:: BRIEF ::
Can you return every line of the rows below as a JSON list of strings, one string per line, with blank lines omitted?

--- START OF DATA LINES ---

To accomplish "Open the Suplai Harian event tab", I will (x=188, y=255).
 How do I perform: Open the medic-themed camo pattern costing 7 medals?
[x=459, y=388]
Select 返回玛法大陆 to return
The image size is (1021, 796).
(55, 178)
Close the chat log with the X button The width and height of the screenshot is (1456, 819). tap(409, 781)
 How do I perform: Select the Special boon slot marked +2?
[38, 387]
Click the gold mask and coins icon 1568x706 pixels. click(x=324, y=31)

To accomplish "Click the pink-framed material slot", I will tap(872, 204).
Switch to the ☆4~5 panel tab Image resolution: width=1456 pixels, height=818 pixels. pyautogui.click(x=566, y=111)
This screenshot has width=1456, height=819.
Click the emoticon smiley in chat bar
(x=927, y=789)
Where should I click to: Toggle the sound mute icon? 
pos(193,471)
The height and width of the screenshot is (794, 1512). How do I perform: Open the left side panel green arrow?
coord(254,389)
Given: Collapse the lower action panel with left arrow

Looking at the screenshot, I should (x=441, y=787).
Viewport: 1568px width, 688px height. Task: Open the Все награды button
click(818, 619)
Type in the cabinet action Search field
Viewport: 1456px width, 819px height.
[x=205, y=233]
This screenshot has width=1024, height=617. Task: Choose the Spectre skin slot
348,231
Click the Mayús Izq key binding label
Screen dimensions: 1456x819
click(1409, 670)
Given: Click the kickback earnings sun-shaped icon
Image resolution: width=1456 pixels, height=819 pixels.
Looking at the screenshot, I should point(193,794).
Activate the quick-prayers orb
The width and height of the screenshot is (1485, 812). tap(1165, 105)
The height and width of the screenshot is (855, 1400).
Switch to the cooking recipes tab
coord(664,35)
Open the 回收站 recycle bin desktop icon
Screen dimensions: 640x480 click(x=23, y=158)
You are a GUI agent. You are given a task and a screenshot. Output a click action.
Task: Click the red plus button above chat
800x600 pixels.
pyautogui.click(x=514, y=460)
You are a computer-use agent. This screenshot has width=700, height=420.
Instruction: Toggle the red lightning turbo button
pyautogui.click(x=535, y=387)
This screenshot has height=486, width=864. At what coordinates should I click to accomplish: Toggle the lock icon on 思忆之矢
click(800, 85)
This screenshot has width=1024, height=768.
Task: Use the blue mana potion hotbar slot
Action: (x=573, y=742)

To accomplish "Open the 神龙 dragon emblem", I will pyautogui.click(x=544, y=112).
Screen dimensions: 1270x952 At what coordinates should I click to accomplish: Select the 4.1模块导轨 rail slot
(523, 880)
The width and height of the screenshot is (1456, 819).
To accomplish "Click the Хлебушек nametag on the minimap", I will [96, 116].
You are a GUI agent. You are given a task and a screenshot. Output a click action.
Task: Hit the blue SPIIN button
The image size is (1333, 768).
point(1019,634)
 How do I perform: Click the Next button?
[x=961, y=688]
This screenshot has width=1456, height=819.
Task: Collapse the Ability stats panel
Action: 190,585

--- END OF DATA LINES ---

:: CORRECT ANSWER ::
[
  "To accomplish \"Open the Suplai Harian event tab\", I will (x=188, y=255).",
  " How do I perform: Open the medic-themed camo pattern costing 7 medals?",
  "[x=459, y=388]",
  "Select 返回玛法大陆 to return",
  "The image size is (1021, 796).",
  "(55, 178)",
  "Close the chat log with the X button The width and height of the screenshot is (1456, 819). tap(409, 781)",
  " How do I perform: Select the Special boon slot marked +2?",
  "[38, 387]",
  "Click the gold mask and coins icon 1568x706 pixels. click(x=324, y=31)",
  "To accomplish \"Click the pink-framed material slot\", I will tap(872, 204).",
  "Switch to the ☆4~5 panel tab Image resolution: width=1456 pixels, height=818 pixels. pyautogui.click(x=566, y=111)",
  "This screenshot has width=1456, height=819.",
  "Click the emoticon smiley in chat bar",
  "(x=927, y=789)",
  "Where should I click to: Toggle the sound mute icon? ",
  "pos(193,471)",
  "The height and width of the screenshot is (794, 1512). How do I perform: Open the left side panel green arrow?",
  "coord(254,389)",
  "Given: Collapse the lower action panel with left arrow",
  "Looking at the screenshot, I should (x=441, y=787).",
  "Viewport: 1568px width, 688px height. Task: Open the Все награды button",
  "click(818, 619)",
  "Type in the cabinet action Search field",
  "Viewport: 1456px width, 819px height.",
  "[x=205, y=233]",
  "This screenshot has width=1024, height=617. Task: Choose the Spectre skin slot",
  "348,231",
  "Click the Mayús Izq key binding label",
  "Screen dimensions: 1456x819",
  "click(1409, 670)",
  "Given: Click the kickback earnings sun-shaped icon",
  "Image resolution: width=1456 pixels, height=819 pixels.",
  "Looking at the screenshot, I should point(193,794).",
  "Activate the quick-prayers orb",
  "The width and height of the screenshot is (1485, 812). tap(1165, 105)",
  "The height and width of the screenshot is (855, 1400).",
  "Switch to the cooking recipes tab",
  "coord(664,35)",
  "Open the 回收站 recycle bin desktop icon",
  "Screen dimensions: 640x480 click(x=23, y=158)",
  "You are a GUI agent. You are given a task and a screenshot. Output a click action.",
  "Task: Click the red plus button above chat",
  "800x600 pixels.",
  "pyautogui.click(x=514, y=460)",
  "You are a computer-use agent. This screenshot has width=700, height=420.",
  "Instruction: Toggle the red lightning turbo button",
  "pyautogui.click(x=535, y=387)",
  "This screenshot has height=486, width=864. At what coordinates should I click to accomplish: Toggle the lock icon on 思忆之矢",
  "click(800, 85)",
  "This screenshot has width=1024, height=768.",
  "Task: Use the blue mana potion hotbar slot",
  "Action: (x=573, y=742)",
  "To accomplish \"Open the 神龙 dragon emblem\", I will pyautogui.click(x=544, y=112).",
  "Screen dimensions: 1270x952 At what coordinates should I click to accomplish: Select the 4.1模块导轨 rail slot",
  "(523, 880)",
  "The width and height of the screenshot is (1456, 819).",
  "To accomplish \"Click the Хлебушек nametag on the minimap\", I will [96, 116].",
  "You are a GUI agent. You are given a task and a screenshot. Output a click action.",
  "Task: Hit the blue SPIIN button",
  "The image size is (1333, 768).",
  "point(1019,634)",
  " How do I perform: Click the Next button?",
  "[x=961, y=688]",
  "This screenshot has width=1456, height=819.",
  "Task: Collapse the Ability stats panel",
  "Action: 190,585"
]